Because the water should have cooled down considerabley by now, trevally, bream, tailor, snapper, salmon and luderick are the main fish to target during June.

You could also catch the odd flathead and whiting.

The trevally will start to school up in Botany Bay in places like Trevally Alley, the Oil Wharf and the Sticks during the run-out tide, and at Henry Head and Sutherland Point during the run in.

You could also try fishing the end of the Third Runway and The Drums. It doesn’t seem to matter which part of the tide there, as long as it is moving.

Best baits will be pink nippers, peeled Hawkesbury prawns and pilchard tails.

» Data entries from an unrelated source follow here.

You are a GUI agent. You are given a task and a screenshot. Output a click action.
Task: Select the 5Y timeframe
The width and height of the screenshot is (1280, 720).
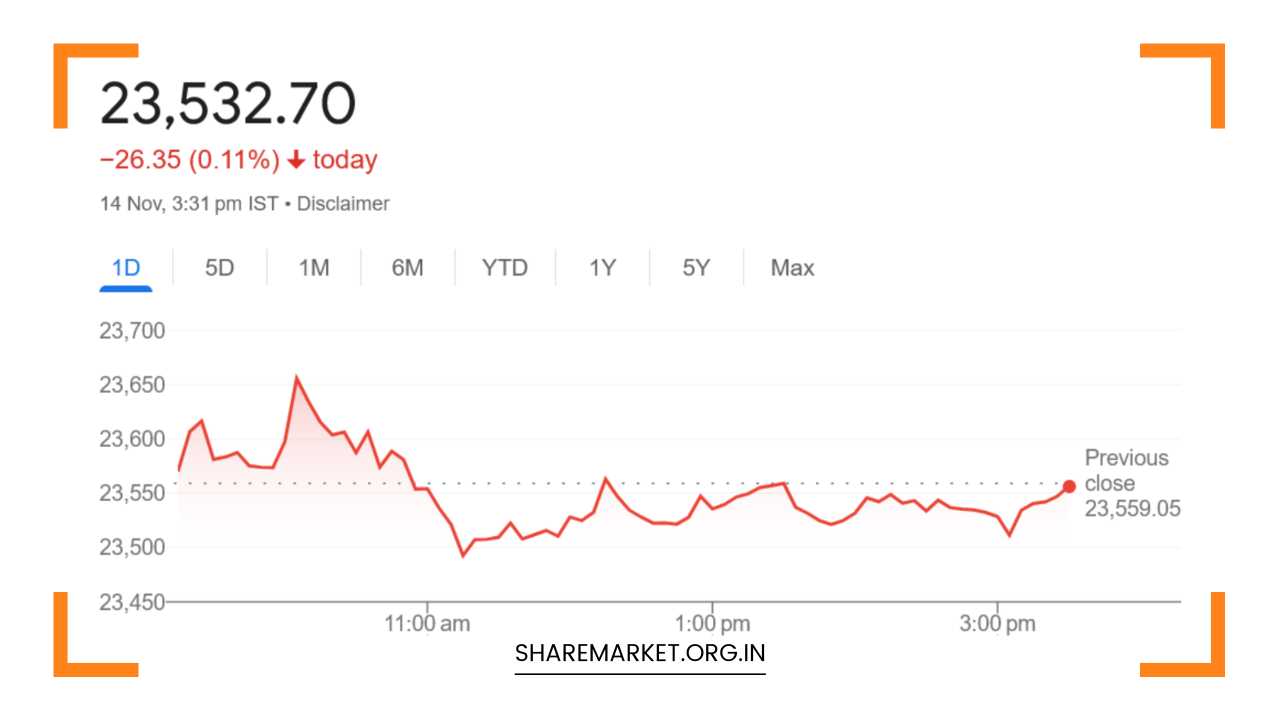pyautogui.click(x=696, y=268)
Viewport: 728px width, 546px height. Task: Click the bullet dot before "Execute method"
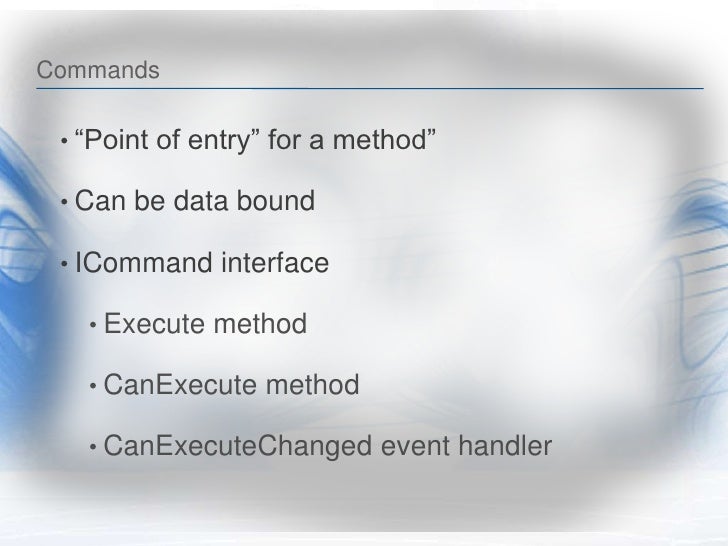93,325
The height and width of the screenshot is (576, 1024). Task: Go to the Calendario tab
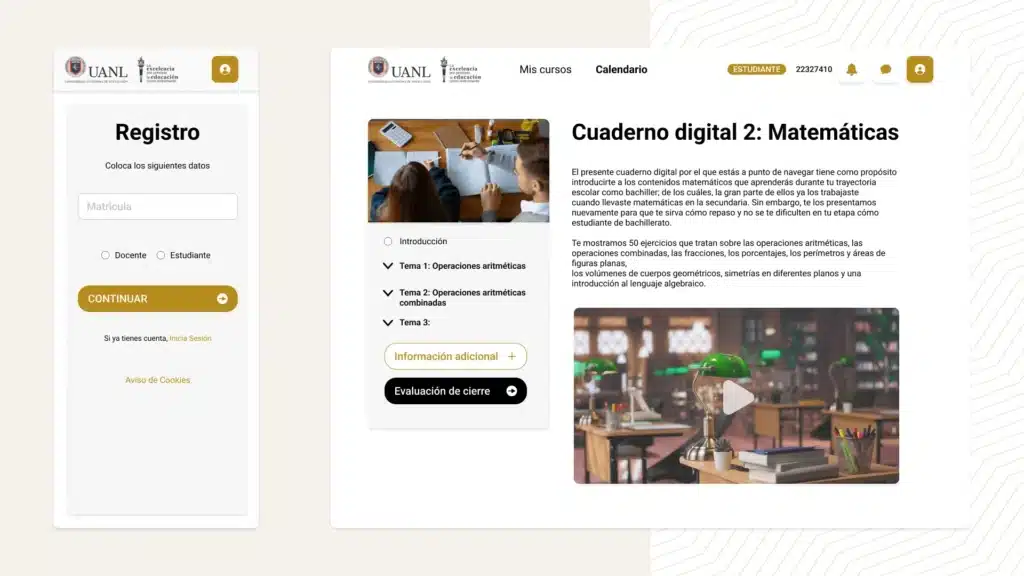click(x=621, y=70)
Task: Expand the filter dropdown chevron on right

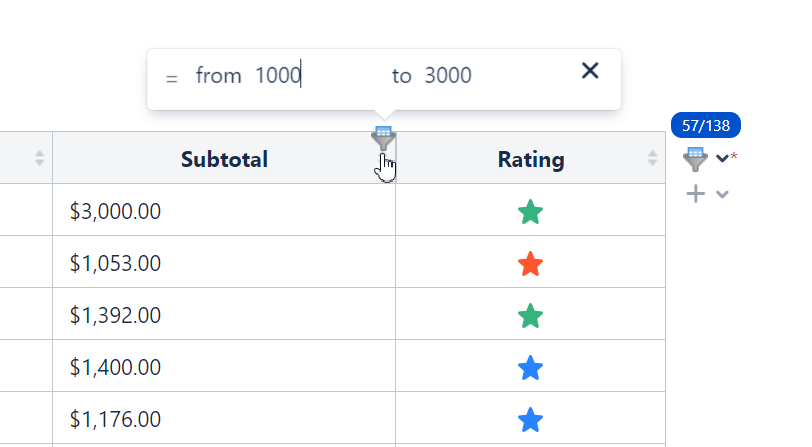Action: [x=722, y=158]
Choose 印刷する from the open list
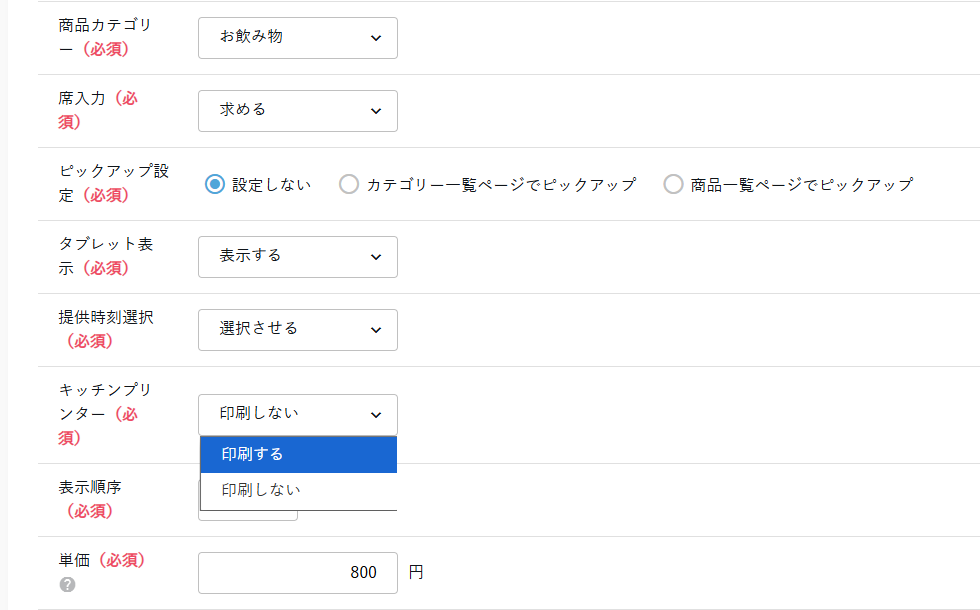 298,454
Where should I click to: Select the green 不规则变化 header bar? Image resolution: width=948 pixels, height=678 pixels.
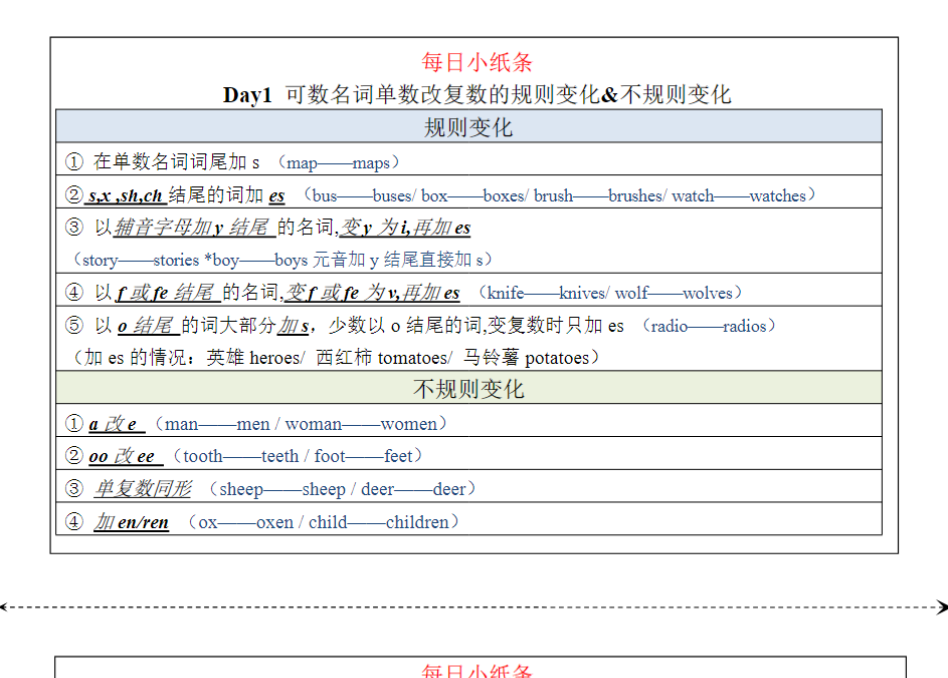point(468,388)
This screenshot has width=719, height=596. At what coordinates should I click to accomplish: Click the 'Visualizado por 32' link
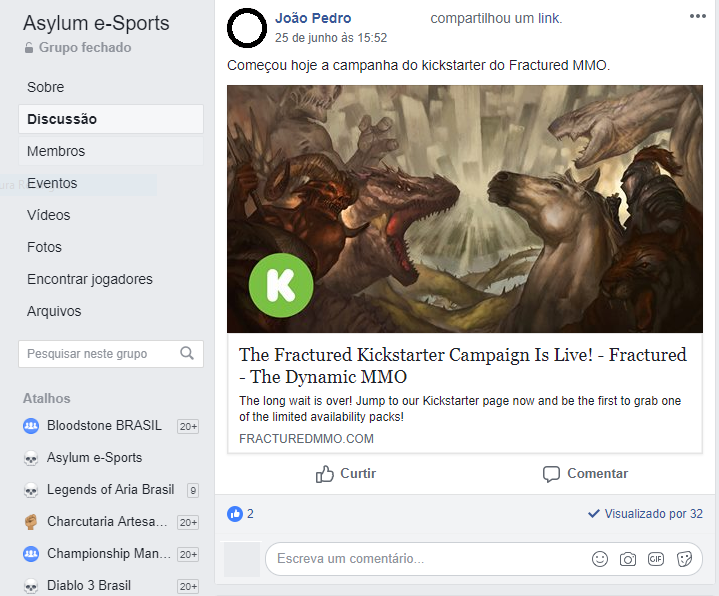point(645,514)
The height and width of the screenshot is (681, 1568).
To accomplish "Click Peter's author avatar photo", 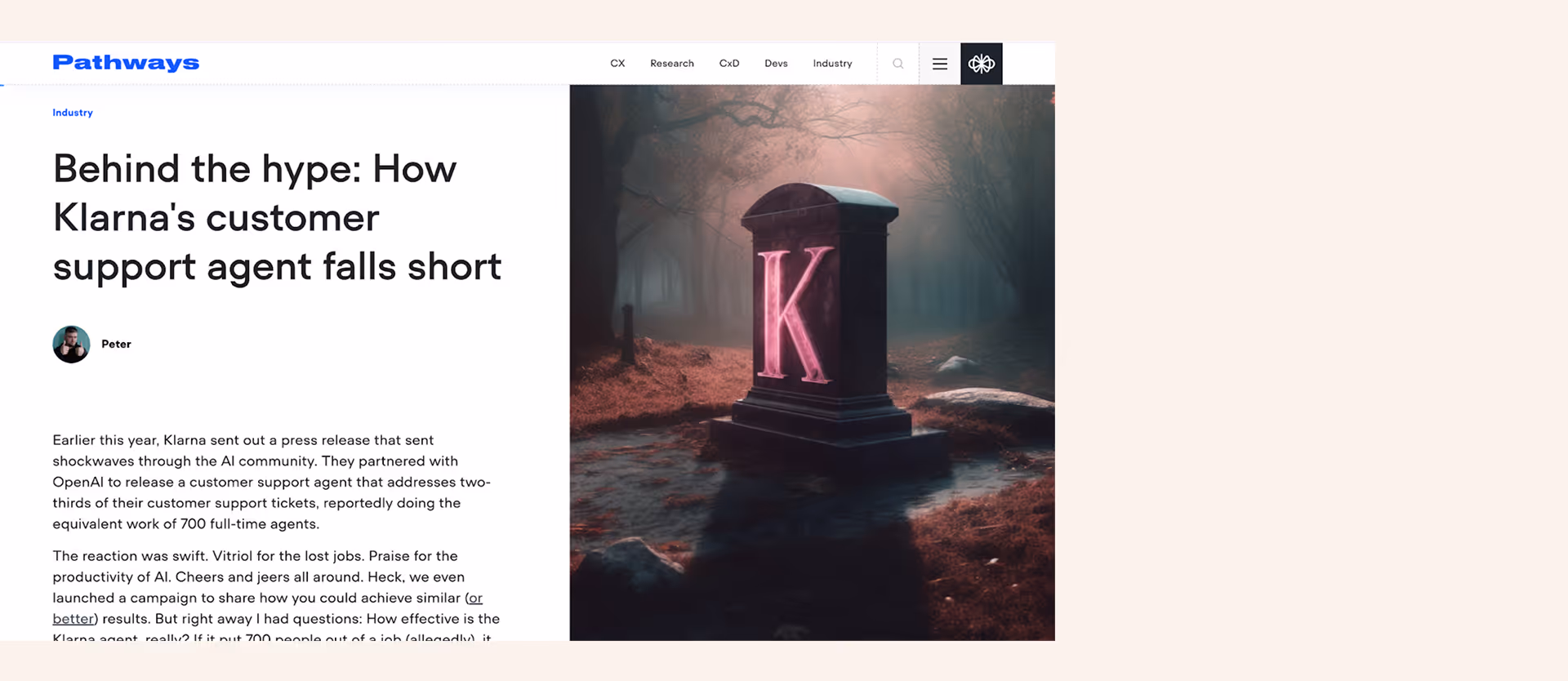I will (71, 345).
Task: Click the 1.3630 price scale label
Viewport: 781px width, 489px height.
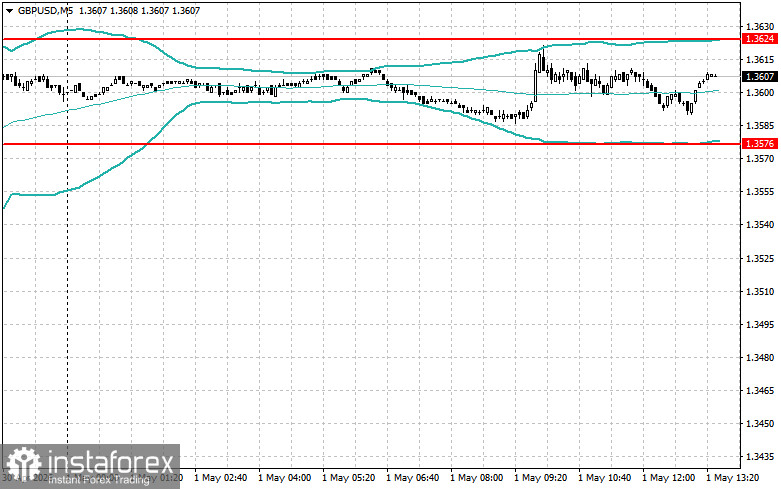Action: pyautogui.click(x=760, y=26)
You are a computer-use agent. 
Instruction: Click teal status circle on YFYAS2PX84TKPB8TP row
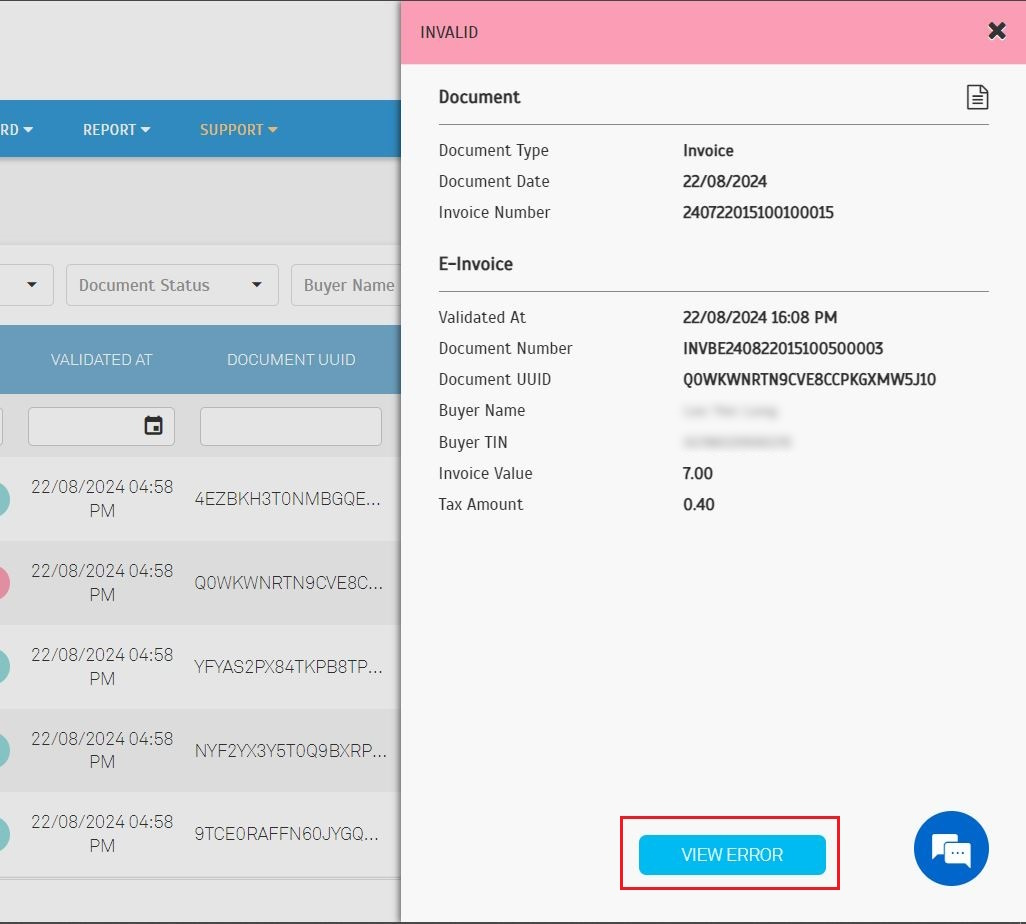pyautogui.click(x=3, y=666)
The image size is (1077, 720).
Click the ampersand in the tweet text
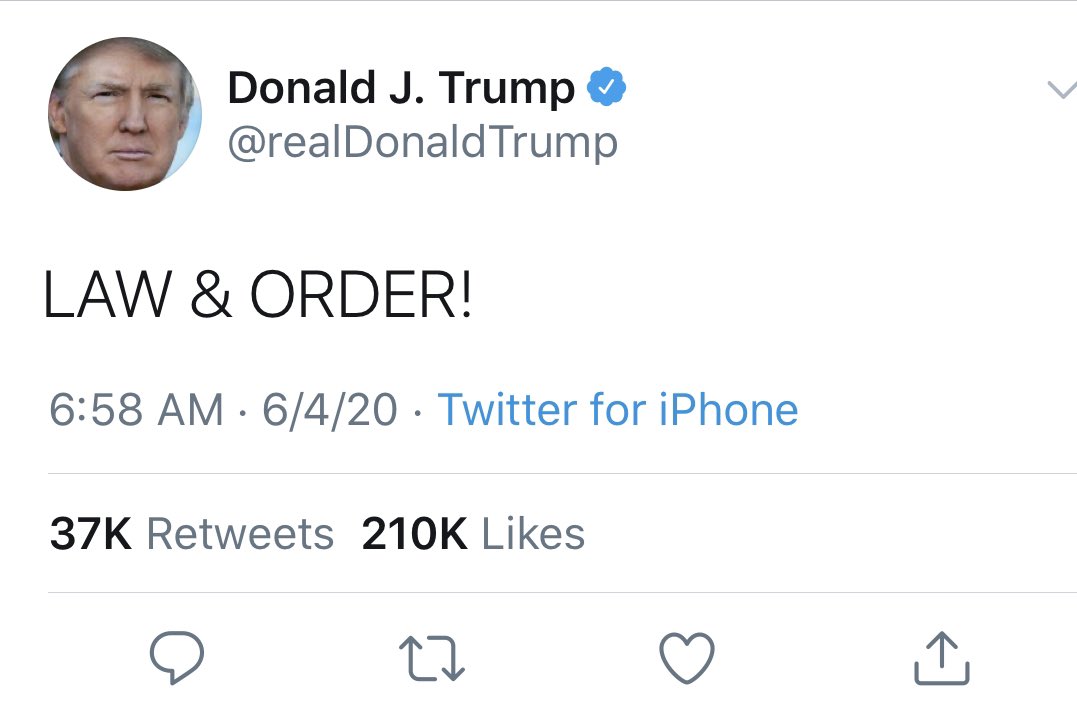(x=209, y=296)
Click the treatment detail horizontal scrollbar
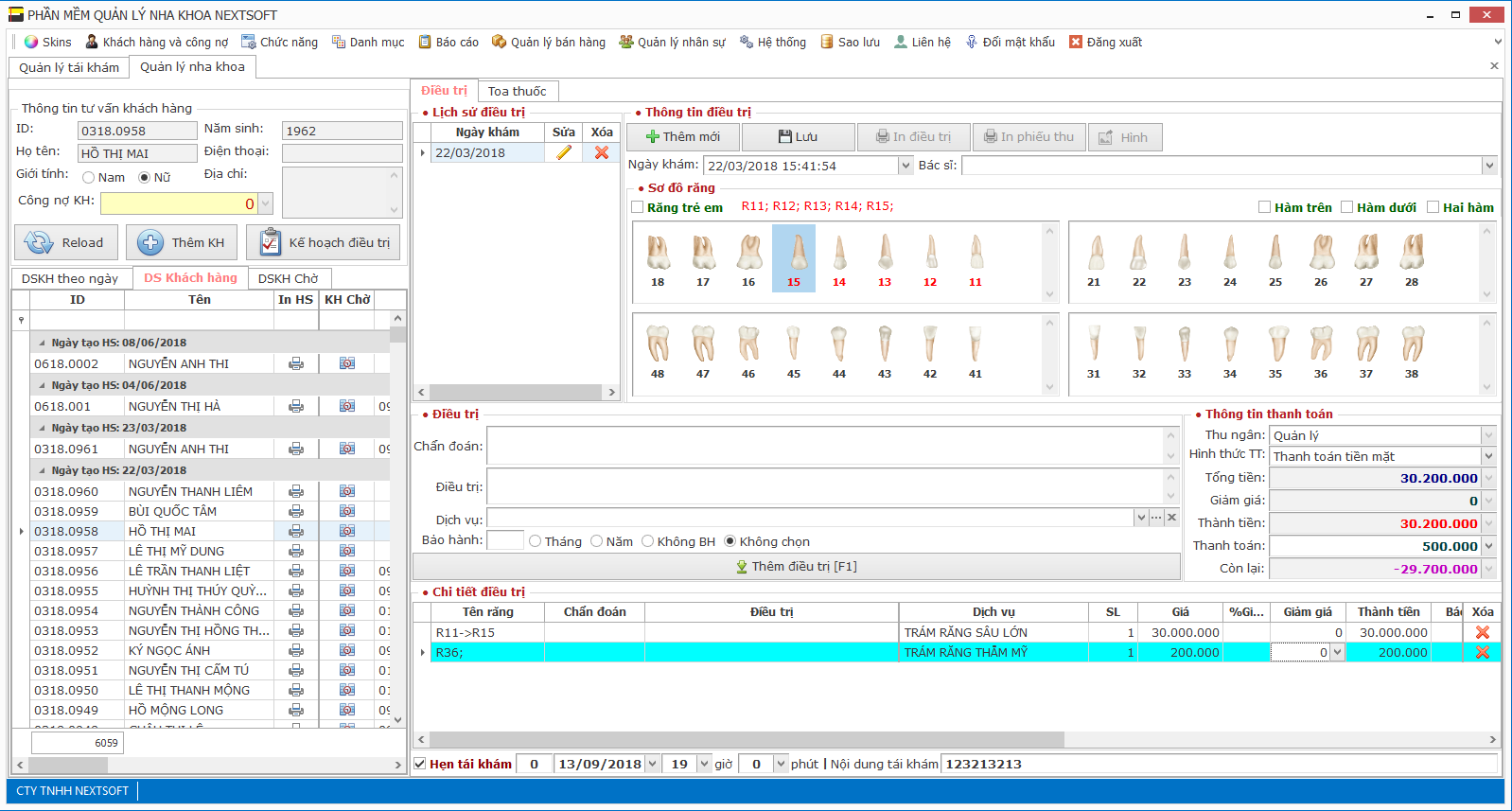Viewport: 1512px width, 811px height. point(747,739)
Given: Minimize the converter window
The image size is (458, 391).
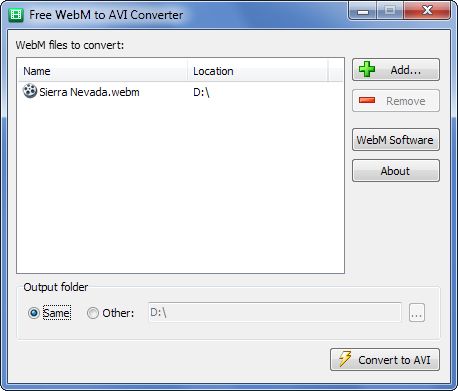Looking at the screenshot, I should pos(363,11).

If the water is flowing strongly I suggest you use a sinker running down to the swivel with a 1m-2m leader to allow the bait to move around in the current.

When the current slows down enough, you should remove the trace and have the ball sinker running down to the hook.

The cockle beds in the middle of the bay will start to produce bream, snapper, trevally and the odd octopus on rising and falling tides. Look for depths of 4m-5m about 500m-700m off Dolls Point to Brighton-le-Sands.

You could either drift here or anchor up. When anchored, up make sure you have a small but steady berley trail going.

If I don’t get any bites within 45 minutes I up anchor, move about 50m and start the process again.

Salmon and tailor tend to move into the bay on the incoming tide so start looking for them at the entrance to the bay, Yarra Bay and between the Oil Wharf and Towra Point.

Keep an eye out for working birds and current lines and troll at a steady walking pace with deep-diving minnows or metal lures.

When chasing bream, snapper and trevally in the Bay you could also try strips of freshly caught tailor, slimy mackerel, mullet, chicken and steak. If you catch some slimy mackerel you could keep a few fillets, lightly salt them down and freeze them for the next time you are out.

LUDERICK

Luderick should be starting to school up in the Georges and Woronora rivers and Port Hacking.

In the Woronora River try the shoreline from Bonnet Bay to the river entrance.

In the Georges River head to Lugarno, Soily Point, the Alfords Point bridge and Picnic Point.

Most of the weed beds, rock walls and points in Port Hacking will have good concentrations of luderick.

If you have trouble getting green weed you could try the green cabbage found on the ocean rocks. Another bait that I have used for luderick is small pieces of blood or tube worm.

You could also chase bream, trevally, salmon and tailor off Garie and Stanwell Park beaches. Concentrate on early in the morning or an hour or so before sunset, especially on a rising tide.

Daniel Young attended one of my classes at Windybank’s Bait and Tackle at Mt Colah and said he was having trouble catching anything on soft plastics. I suggested he take out only soft plastics so he could not lose confidence and go back to bait. On his first outing with no bait he caught a legal snapper in the Hawkesbury.